#### Problem requirements
Report how many lines of the material contain the word "This". Give only the number.

#### Records for the exercise

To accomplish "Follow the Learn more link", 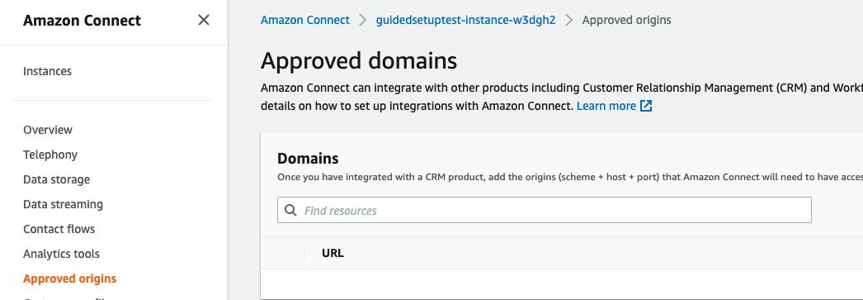I will coord(606,106).
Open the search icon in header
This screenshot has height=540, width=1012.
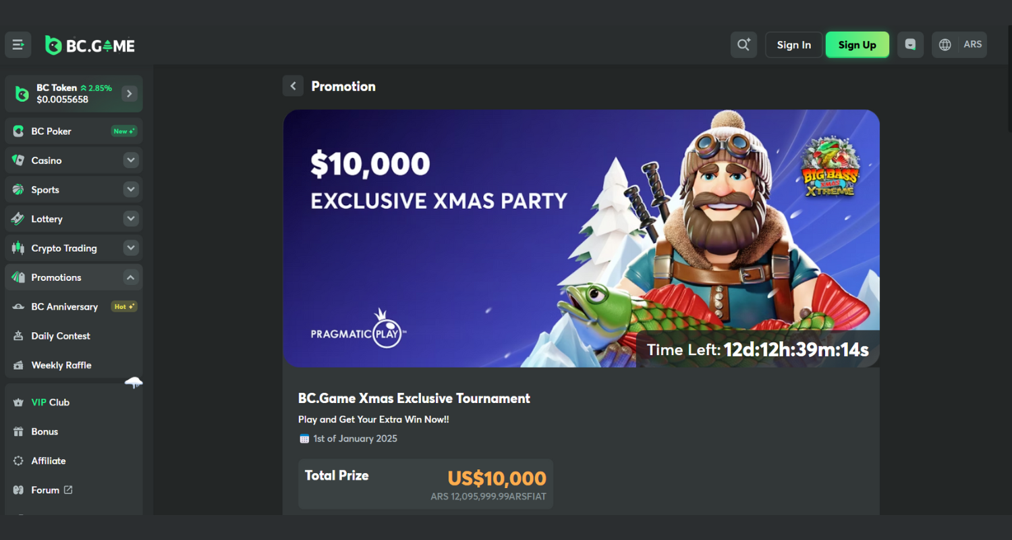pos(743,45)
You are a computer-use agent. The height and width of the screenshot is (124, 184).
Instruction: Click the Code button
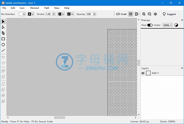click(x=121, y=14)
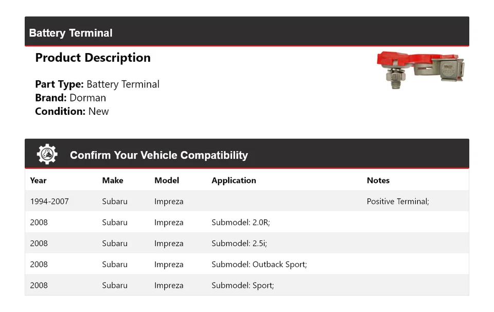Click Subaru in the 1994-2007 row
This screenshot has width=494, height=312.
tap(115, 201)
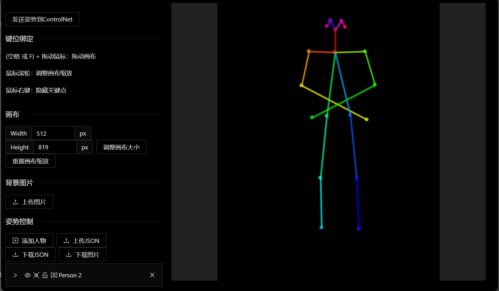Click the 下载图片 button
499x291 pixels.
(82, 255)
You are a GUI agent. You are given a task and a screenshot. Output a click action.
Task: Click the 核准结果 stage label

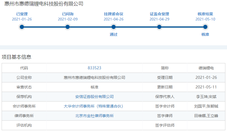point(205,14)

#### Task answer
2